Articles From
Class-Struggle
Defense Notes
No. 35, Spring 2008




22nd Annual Holiday Appeal for
Class-War Prisoners


The following article is reprinted in slightly edited form from Workers Vanguard No. 906 (18 January).

The Partisan Defense Committee’s 22nd annual Holiday Appeal for Class-War Prisoners was held this past December in New York City, Chicago, the Bay Area, Los Angeles, Toronto and Vancouver. The PDC, a class-struggle legal and social defense organization associated with the Spartacist League, raised over $11,000 after expenses for its program of monthly stipends to those imprisoned for standing up to racist capitalist repression—whose freedom is in the interest of the entire working class. The PDC revived this concrete expression of solidarity initiated by the early International Labor Defense under James P. Cannon, its founder and first secretary (1925-28), and currently sends money to 16 class-war prisoners.

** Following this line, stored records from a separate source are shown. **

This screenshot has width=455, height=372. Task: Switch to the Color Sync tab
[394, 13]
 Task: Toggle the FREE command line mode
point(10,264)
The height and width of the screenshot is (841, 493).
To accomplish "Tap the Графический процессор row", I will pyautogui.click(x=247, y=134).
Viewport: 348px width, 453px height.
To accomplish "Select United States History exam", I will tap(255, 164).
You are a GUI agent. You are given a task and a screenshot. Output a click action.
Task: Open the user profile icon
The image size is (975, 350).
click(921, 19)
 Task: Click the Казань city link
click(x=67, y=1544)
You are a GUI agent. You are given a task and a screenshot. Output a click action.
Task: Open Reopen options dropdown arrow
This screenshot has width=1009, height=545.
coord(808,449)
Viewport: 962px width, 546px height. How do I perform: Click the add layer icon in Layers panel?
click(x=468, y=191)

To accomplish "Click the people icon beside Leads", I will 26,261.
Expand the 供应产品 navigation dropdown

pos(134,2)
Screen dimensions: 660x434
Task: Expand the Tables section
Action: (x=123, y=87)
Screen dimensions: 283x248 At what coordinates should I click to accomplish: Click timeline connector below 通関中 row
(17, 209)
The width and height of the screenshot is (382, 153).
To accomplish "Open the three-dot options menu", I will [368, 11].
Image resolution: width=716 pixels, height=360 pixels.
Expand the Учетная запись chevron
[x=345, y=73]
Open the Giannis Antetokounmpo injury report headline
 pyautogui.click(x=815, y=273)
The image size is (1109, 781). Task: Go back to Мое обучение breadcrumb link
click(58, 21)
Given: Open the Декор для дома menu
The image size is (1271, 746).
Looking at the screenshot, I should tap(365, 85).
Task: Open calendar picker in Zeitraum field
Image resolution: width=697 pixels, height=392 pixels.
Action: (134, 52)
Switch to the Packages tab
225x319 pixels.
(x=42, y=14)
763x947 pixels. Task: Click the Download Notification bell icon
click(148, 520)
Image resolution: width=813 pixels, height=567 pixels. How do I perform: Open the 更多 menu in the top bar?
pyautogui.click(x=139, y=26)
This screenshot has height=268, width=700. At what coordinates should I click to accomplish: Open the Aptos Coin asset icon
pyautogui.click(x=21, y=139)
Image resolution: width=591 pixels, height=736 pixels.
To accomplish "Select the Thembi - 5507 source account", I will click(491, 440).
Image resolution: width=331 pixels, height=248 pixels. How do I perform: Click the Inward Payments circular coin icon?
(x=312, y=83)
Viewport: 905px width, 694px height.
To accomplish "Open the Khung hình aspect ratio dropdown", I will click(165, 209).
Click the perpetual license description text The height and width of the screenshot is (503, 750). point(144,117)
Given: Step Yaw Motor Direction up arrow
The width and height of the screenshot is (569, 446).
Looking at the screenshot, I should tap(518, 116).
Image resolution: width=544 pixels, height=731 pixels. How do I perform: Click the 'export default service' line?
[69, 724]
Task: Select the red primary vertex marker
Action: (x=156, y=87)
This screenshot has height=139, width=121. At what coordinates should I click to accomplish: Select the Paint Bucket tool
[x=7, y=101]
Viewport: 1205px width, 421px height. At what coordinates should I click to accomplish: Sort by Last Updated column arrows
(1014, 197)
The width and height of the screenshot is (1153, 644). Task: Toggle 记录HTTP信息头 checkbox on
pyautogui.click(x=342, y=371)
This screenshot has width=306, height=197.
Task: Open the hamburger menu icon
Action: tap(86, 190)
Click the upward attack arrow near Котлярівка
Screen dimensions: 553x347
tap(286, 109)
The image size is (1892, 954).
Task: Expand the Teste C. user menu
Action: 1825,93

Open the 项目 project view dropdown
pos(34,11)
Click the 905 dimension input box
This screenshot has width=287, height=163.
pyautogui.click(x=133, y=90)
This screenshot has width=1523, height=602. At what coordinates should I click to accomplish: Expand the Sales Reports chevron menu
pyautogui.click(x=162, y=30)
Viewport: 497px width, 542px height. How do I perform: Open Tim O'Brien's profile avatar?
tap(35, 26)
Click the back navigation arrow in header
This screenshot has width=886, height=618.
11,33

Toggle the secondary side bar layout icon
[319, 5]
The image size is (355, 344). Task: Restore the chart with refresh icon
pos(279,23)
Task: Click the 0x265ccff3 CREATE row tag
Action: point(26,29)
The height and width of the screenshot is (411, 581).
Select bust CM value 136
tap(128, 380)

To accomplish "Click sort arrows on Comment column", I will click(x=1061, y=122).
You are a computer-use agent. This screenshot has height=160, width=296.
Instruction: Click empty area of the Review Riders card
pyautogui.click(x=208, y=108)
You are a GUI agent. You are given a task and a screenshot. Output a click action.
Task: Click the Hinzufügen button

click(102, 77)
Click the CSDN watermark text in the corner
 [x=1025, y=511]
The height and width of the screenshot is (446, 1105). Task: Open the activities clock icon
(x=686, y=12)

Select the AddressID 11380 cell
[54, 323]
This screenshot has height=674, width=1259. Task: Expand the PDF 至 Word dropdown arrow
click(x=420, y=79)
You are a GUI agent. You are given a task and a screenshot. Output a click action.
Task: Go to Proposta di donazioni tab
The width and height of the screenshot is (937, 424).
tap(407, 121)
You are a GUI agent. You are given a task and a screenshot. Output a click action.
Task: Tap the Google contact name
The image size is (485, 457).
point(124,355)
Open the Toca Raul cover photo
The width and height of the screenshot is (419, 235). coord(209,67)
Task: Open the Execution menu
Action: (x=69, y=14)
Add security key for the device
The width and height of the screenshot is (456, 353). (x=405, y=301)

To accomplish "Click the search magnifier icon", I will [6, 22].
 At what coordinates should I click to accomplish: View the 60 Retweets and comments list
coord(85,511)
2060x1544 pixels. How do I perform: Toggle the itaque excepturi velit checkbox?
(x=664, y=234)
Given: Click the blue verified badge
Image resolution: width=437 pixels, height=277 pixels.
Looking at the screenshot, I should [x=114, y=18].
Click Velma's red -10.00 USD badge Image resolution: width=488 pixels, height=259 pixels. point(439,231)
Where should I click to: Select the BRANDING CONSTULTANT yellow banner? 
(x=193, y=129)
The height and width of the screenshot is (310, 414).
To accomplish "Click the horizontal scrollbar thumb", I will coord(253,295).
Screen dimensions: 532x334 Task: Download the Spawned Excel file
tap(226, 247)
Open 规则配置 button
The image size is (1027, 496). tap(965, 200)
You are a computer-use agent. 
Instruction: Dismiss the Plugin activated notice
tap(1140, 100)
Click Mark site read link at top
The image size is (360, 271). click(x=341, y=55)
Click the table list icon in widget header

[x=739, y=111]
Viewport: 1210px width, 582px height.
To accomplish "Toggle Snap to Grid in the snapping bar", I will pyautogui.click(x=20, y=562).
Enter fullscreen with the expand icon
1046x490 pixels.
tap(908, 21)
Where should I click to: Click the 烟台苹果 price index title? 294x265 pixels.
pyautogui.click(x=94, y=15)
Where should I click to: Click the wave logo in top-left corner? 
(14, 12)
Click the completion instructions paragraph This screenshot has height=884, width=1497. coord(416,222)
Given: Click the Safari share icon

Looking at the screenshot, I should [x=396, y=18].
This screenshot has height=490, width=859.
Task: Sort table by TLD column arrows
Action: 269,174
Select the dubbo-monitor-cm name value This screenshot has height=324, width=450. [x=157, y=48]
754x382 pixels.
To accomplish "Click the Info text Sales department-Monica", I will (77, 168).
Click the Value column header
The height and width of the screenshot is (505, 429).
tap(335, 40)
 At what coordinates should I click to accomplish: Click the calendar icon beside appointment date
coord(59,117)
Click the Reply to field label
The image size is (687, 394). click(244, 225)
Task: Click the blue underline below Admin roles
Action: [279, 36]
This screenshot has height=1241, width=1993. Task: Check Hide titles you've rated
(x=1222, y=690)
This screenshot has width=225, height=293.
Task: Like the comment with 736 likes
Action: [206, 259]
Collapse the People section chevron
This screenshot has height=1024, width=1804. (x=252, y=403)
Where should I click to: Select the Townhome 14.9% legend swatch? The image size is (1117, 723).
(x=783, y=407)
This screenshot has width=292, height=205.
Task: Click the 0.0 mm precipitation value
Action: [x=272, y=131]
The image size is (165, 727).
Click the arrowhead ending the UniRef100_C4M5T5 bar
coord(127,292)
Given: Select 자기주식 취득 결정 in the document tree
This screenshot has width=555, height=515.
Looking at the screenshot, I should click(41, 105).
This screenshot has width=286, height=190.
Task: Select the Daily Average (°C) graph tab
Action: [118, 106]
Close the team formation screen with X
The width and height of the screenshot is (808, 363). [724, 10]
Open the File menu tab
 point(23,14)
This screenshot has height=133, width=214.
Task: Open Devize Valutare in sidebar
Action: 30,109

A central focus of this year’s events was the urgent campaign to mobilize mass protest demanding freedom for death row political prisoner Mumia Abu-Jamal.

Among the speakers in New York City was radical attorney Lynne Stewart, who was convicted along with Mohamed Yousry and Ahmed Abdel Sattar in 2005 on outrageous “war on terror” frame-up charges of conspiracy to provide material support to terrorism and to defraud the U.S. government. Stewart is free during appeal of her 28-month sentence, as is Yousry during appeal of his 20-month sentence. Oral arguments before the Second Circuit Court of Appeals were heard on January 29. Abdel Sattar is locked up in Colorado’s infamous Supermax prison, sentenced to 24 years. Free Abdel Sattar! Overturn the convictions of Stewart and Yousry!

Monique Code also spoke at the NYC gathering on behalf of Mumia’s son, Jamal Hart, who was targeted for his prominent activism in the campaign to free his father and sentenced in 1998 to 15 1/2 years without parole on bogus firearms possession charges. Speaking in Toronto were Dave Bleakney, National Union Representative of the Canadian Union of Postal Workers, and MacDonald Scott, an activist from the Ontario Coalition Against Poverty and No One Is Illegal. In the Bay Area, Donna Wallach spoke on behalf of the Leonard Peltier Defense Committee.

The fight to free Mumia Abu-Jamal is at a critical juncture. On May 17, the Third Circuit Court of Appeals heard oral arguments in Mumia’s case, and there could be a decision at any time. If the court rules to uphold the death sentence or denies Mumia’s appeals for a new trial or a new hearing, the PDC and Labor Black Leagues have called for protests the day after the decision. The PDC is also mobilizing a class-struggle contingent for the national demonstration called by the International Concerned Family and Friends of Mumia Abu-Jamal three Saturdays after the decision.